*** Data excerpts ***

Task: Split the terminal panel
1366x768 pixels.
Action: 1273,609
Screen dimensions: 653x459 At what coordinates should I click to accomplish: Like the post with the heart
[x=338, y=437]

***

■ Exercise
All lines from the one containing "Screen dimensions: 653x459" to the end of the records are to be duplicated exactly, and no other lines are to be given.

■ Result
Screen dimensions: 653x459 At what coordinates should I click to accomplish: Like the post with the heart
[x=338, y=437]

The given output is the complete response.